12. The method according to claim 11 wherein the types of nucleotides that make up said heteropolymer are less than all four nucleotides.

13. The method according to claim 1, wherein said method further comprises preparing said sample of labeled and unlabeled nucleic acids.

14. The method according to claim 1, further comprising determining the presence of said analyte in said sample using said binding complex data.

15. A method comprising transmitting data from a first location to a second location, which data comprises a result from a reading of said array from the detecting of claim 1.

16. The method according to claim 15, wherein said second location is a remote location.

17. A method comprising receiving data representing a result of a reading obtained by the method of claim 15.

18. A method of determining an unlabeled nucleic acid which should be used with an in situ synthesized nucleic acid array to preferentially bind incomplete sequences adjacent array features, the method comprising:

determining a misalignment between different nucleosides deposited onto a surface by an array fabricating apparatus;

determining, as the unlabeled nucleic acid, at least a first unlabeled nucleic acid made up of nucleotides which are selected based on the nucleosides determined to be misaligned, and having a random nucleotide sequence.

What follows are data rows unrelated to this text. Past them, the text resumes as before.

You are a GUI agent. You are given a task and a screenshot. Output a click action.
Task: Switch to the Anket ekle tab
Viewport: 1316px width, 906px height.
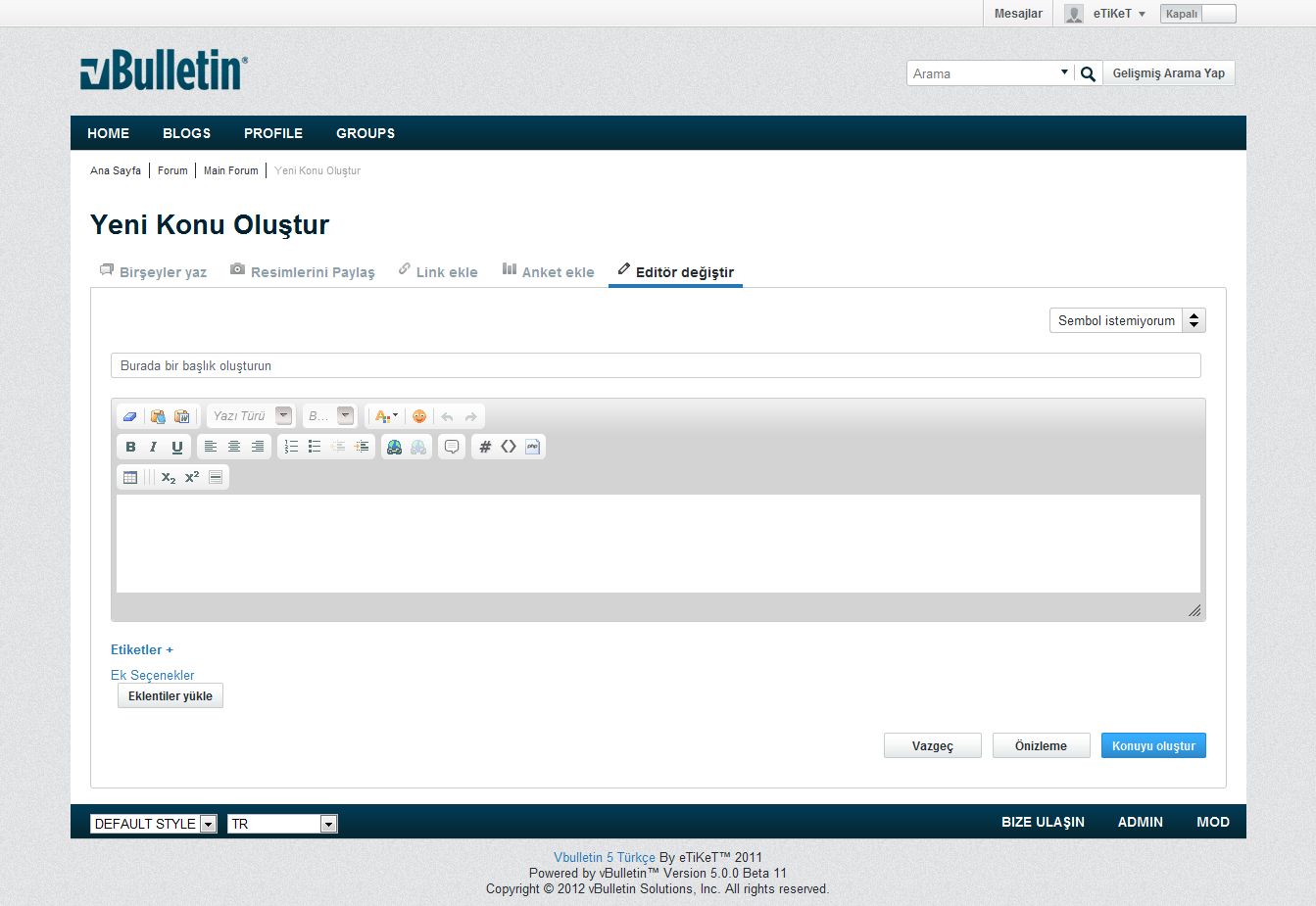pyautogui.click(x=548, y=271)
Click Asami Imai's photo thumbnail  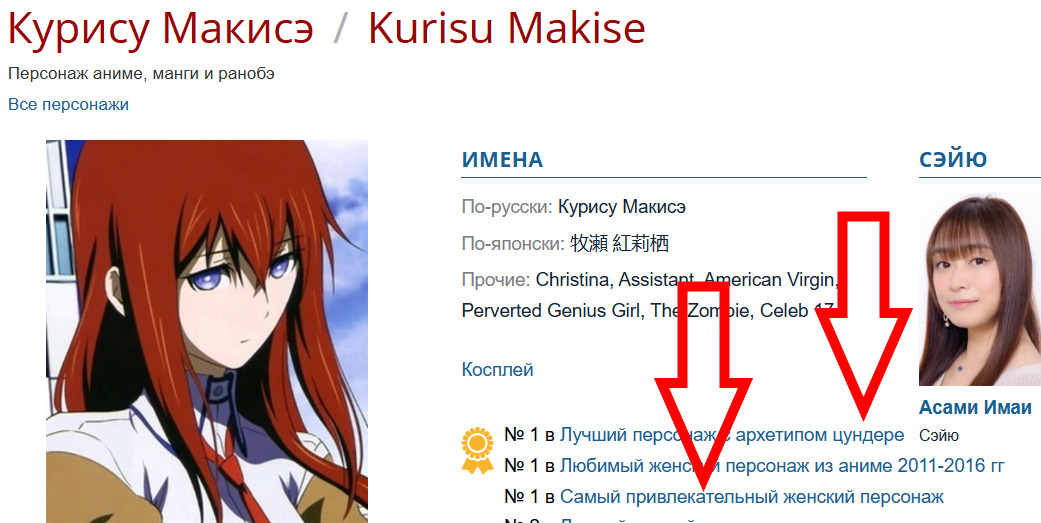(x=980, y=290)
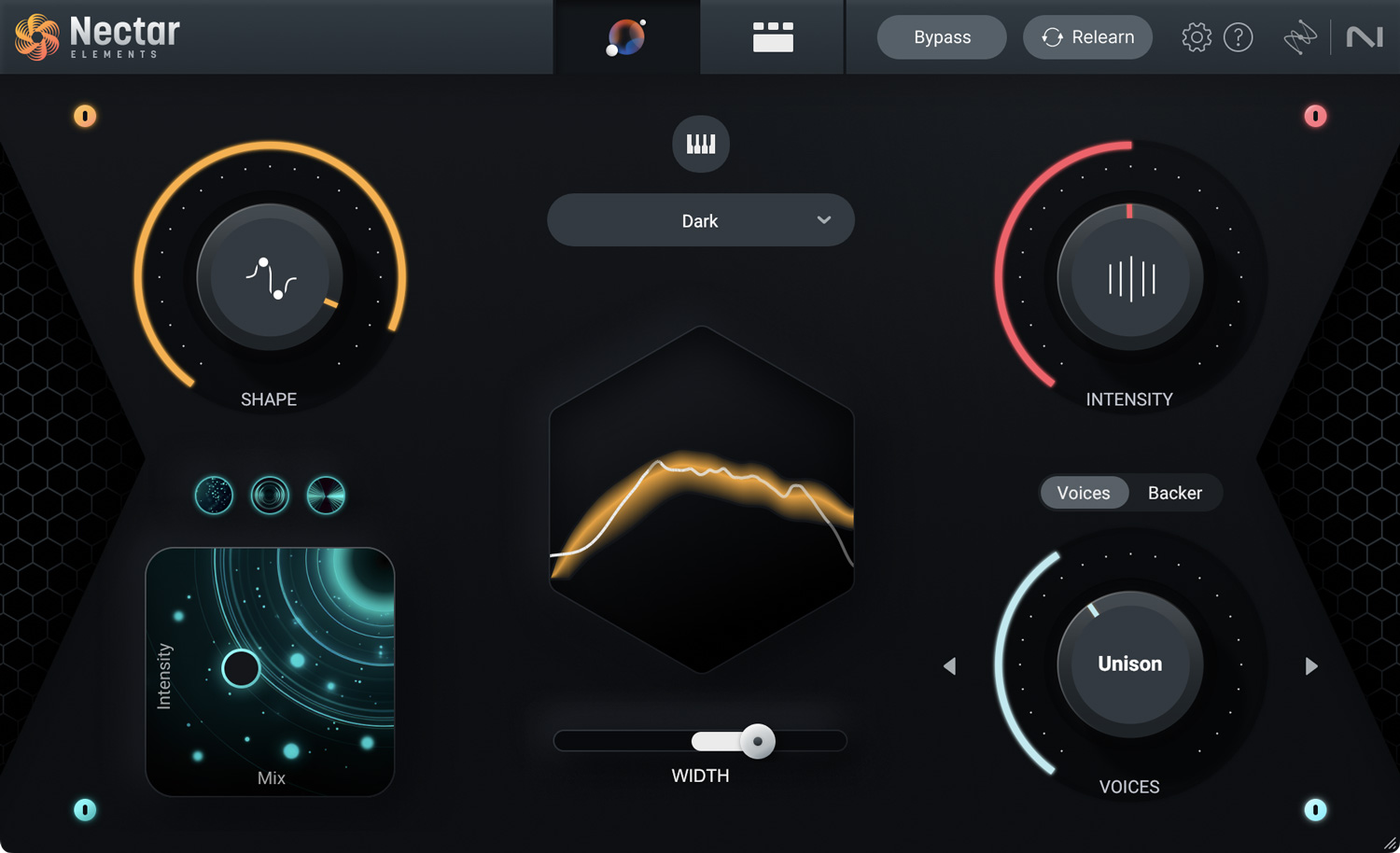1400x853 pixels.
Task: Toggle the red Intensity section power button
Action: point(1315,116)

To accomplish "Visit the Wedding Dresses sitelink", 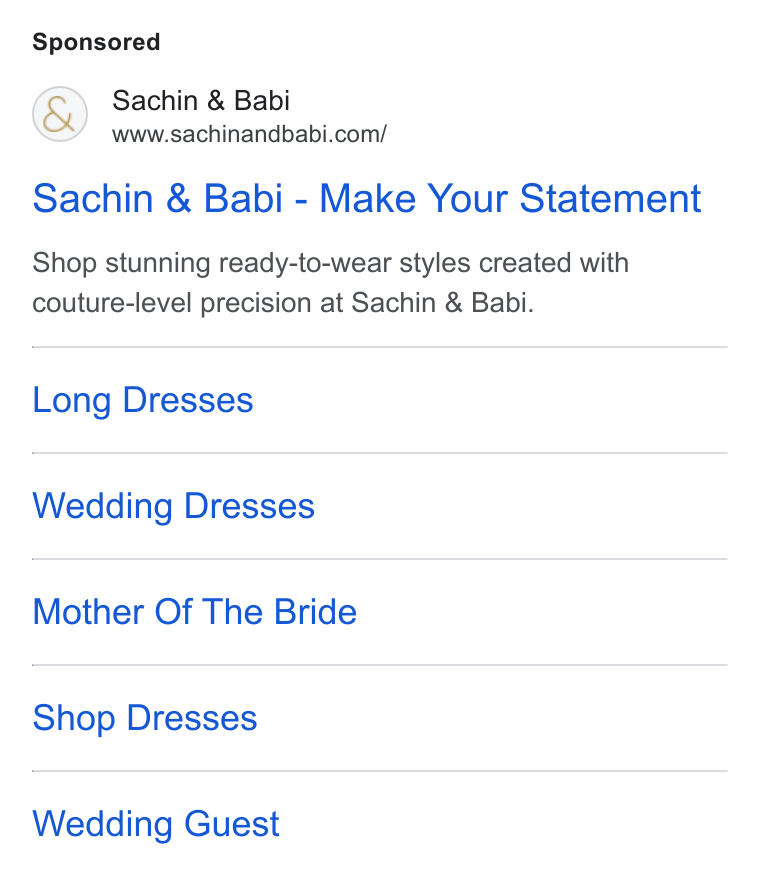I will tap(174, 507).
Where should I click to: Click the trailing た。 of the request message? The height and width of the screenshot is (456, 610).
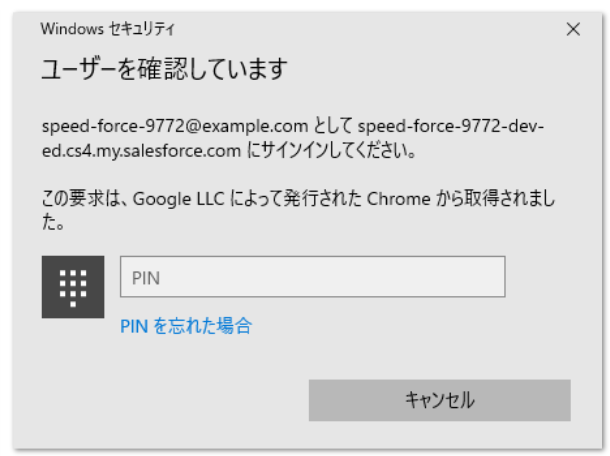point(53,223)
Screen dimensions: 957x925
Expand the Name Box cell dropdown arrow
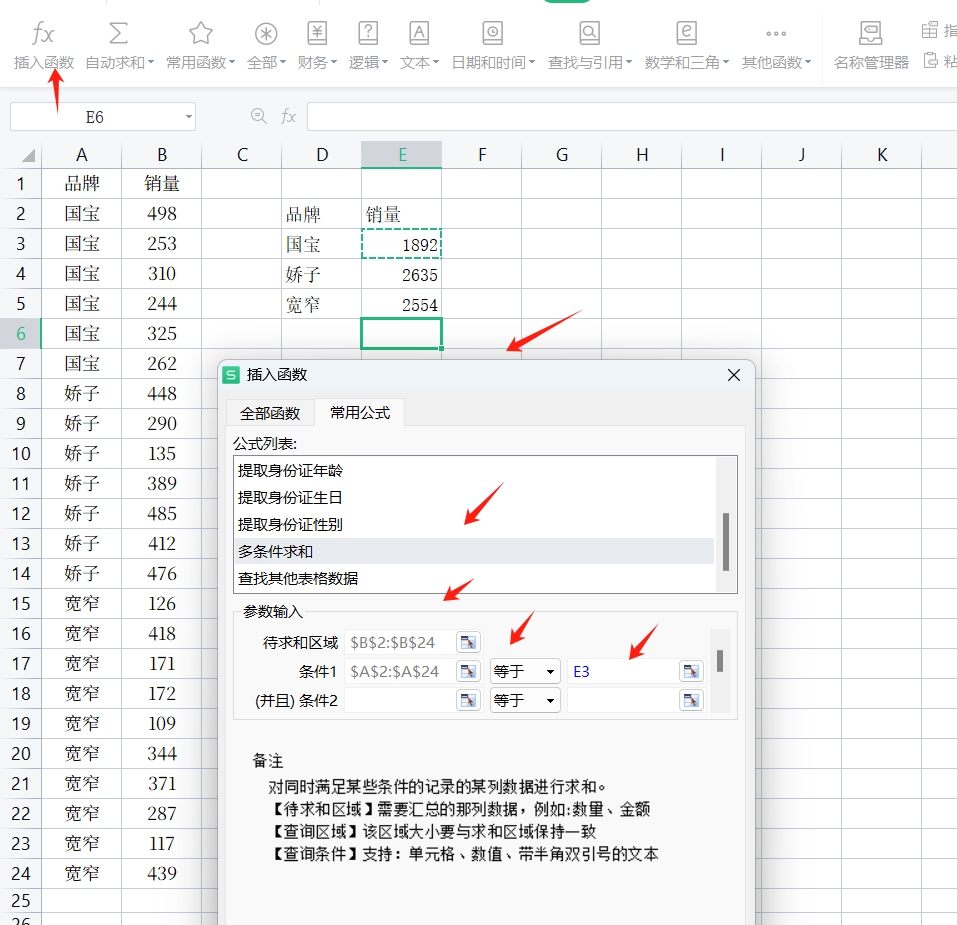(x=188, y=117)
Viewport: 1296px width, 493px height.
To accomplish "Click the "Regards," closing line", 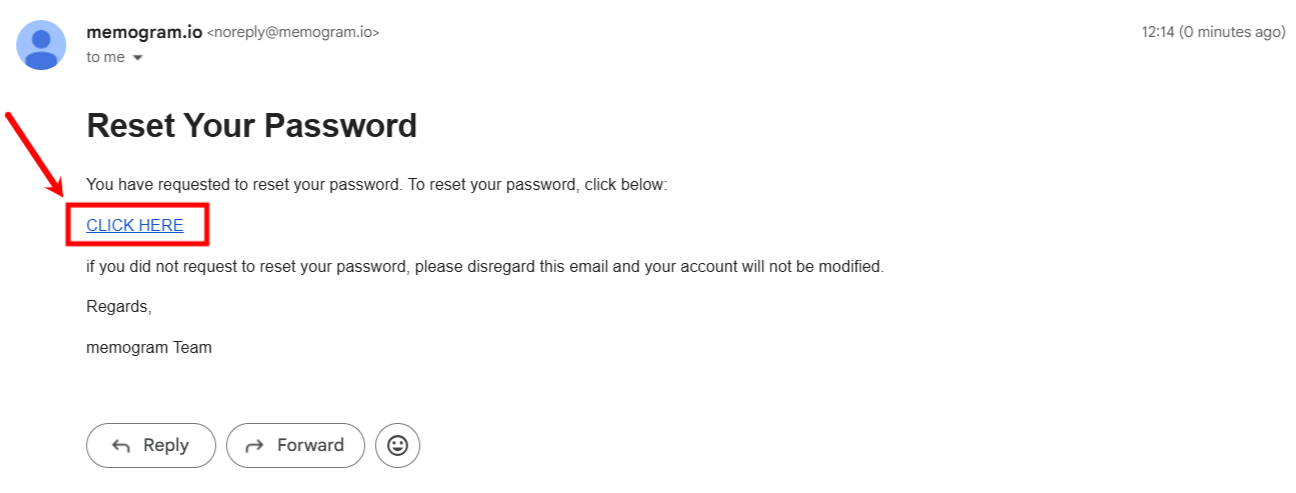I will [x=119, y=307].
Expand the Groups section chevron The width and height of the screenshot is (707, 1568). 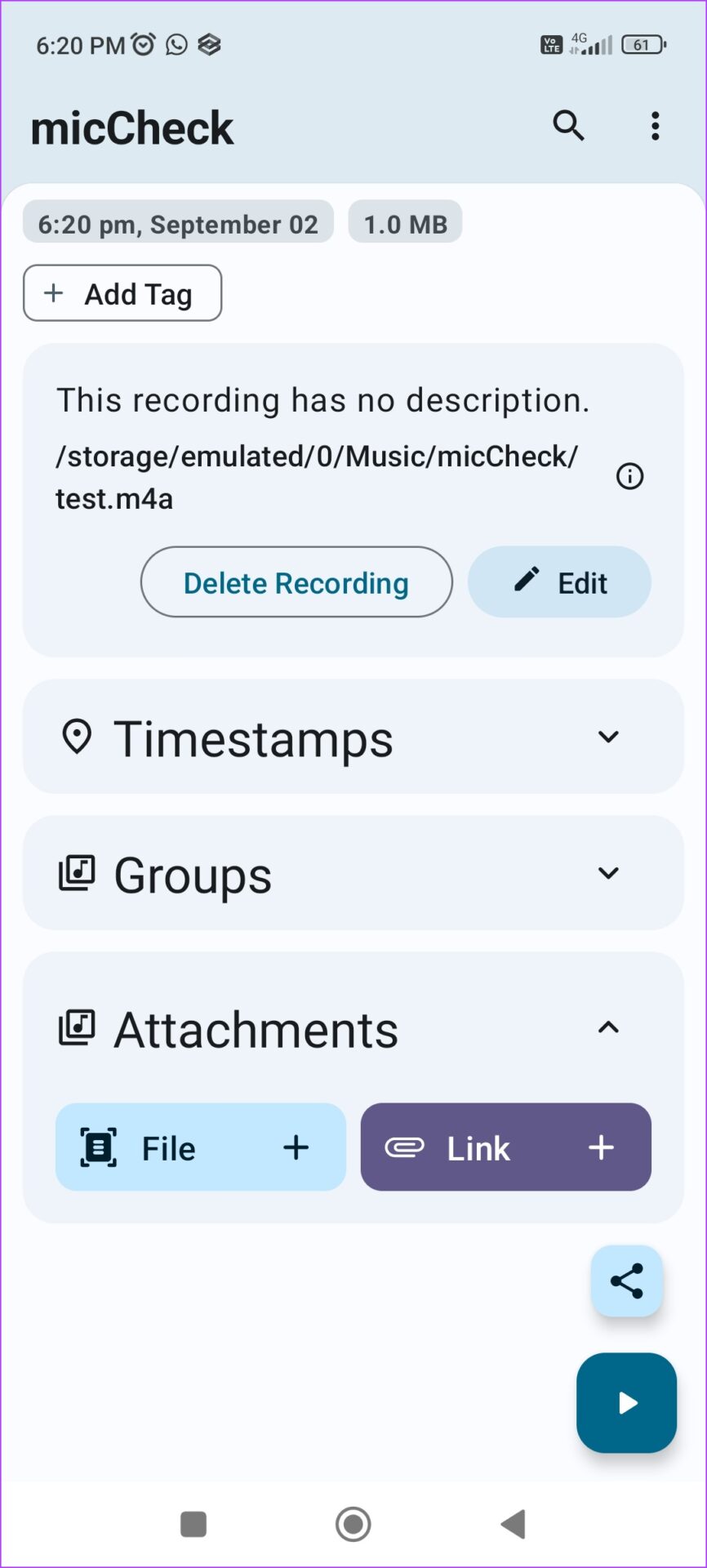[x=608, y=873]
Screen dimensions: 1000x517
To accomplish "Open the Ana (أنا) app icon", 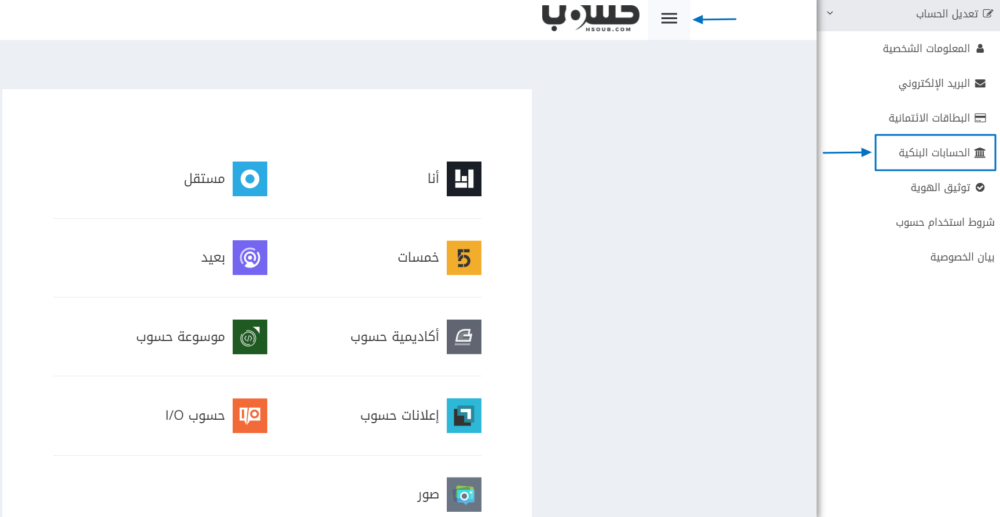I will pos(464,179).
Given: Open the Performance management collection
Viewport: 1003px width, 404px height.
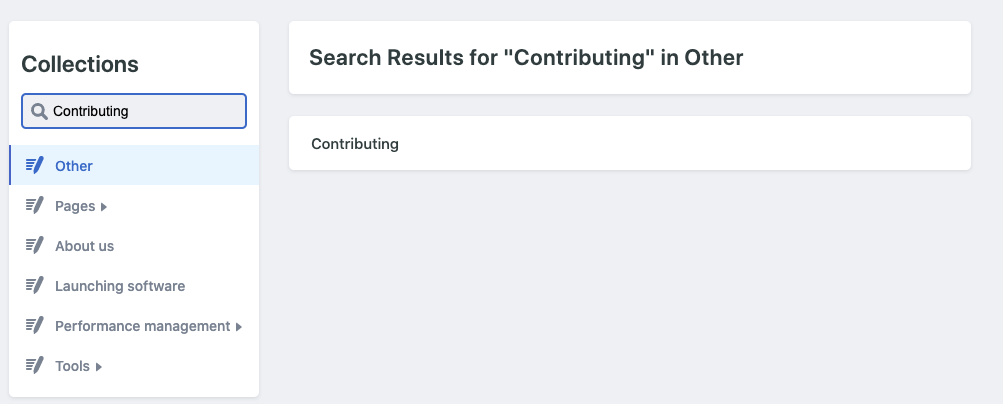Looking at the screenshot, I should coord(142,326).
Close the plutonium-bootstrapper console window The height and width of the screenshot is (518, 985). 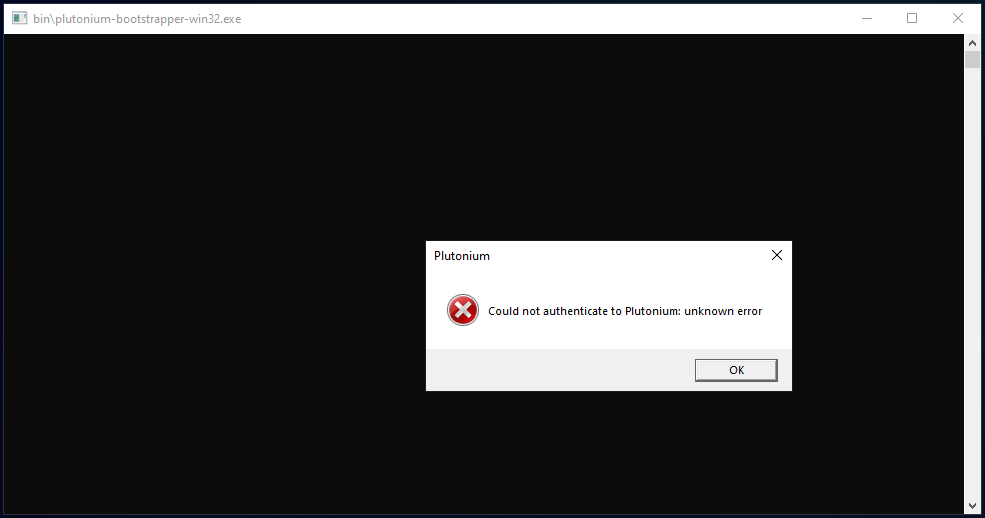click(x=958, y=18)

19. The method of claim 18, further comprising fabricating an array using said array fabricating apparatus and forming a kit comprising the array and the unlabeled nucleic acid.

20. A kit for use in an array assay, said kit comprising:

(a) at least a first unlabeled nucleic acid made up of two or three types of nucleotides; and

(b) instructions for preparing a sample to perform the method of claim 1.

21. The kit according to claim 20, wherein said kit further comprises a nucleic acid array.

22. The kit according to claim 20, wherein said kit further comprises reagents for generating a labeled target nucleic acid.

23. The kit according to claim 20, wherein the types of nucleotides of at least said first unlabeled nucleic acid are only two or three of A, C, G and T.

24. The kit according to claim 23, wherein the types of nucleotides that make up at least said first unlabeled nucleic acid are T and G.

25. The kit according to claim 23, wherein the types of nucleotides that make up at least said first unlabeled nucleic acid are A and C.

26. The kit according to claim 20, wherein said sample comprises population of two or more different unlabeled nucleic acids, where each member of the population is made up of the same two different nucleotides has a unique random sequence.

27. The kit according to claim 20, wherein said kit comprises a first unlabeled nucleic acid having a sequence described by a first formula Kn a second unlabeled nucleic acid having a sequence described by second formula Mn, where K is G or T, M is A or C and n is an integer ranging from about 5 to about 40.

28. The kit according to claim 27, wherein said kit comprises a population of nucleic acids described by said first formula, wherein each member said population has a unique random sequence.

29. The kit according to claim 27, wherein said kit comprises a population of nucleic acids described by said second formula, wherein each member of said population has a unique random sequence.